About this exercise: For this exercise, return exactly the lines of the material below that begin at the one with "For every named" and stop after the one with "Hizmetlerimiz (174, 1065)".
---- Source data
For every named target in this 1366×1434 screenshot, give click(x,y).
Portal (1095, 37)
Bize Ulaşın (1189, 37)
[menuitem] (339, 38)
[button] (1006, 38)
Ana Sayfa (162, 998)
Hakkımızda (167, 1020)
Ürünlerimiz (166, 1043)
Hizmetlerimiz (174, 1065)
--------
---- Source data
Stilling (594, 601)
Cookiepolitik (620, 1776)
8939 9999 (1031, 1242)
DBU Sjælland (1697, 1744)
--------
Response:
For every named target in this 1366×1434 screenshot, give click(x,y).
Portal (1095, 37)
Bize Ulaşın (1189, 37)
[menuitem] (339, 38)
[button] (1006, 38)
Ana Sayfa (162, 998)
Hakkımızda (167, 1020)
Ürünlerimiz (166, 1043)
Hizmetlerimiz (174, 1065)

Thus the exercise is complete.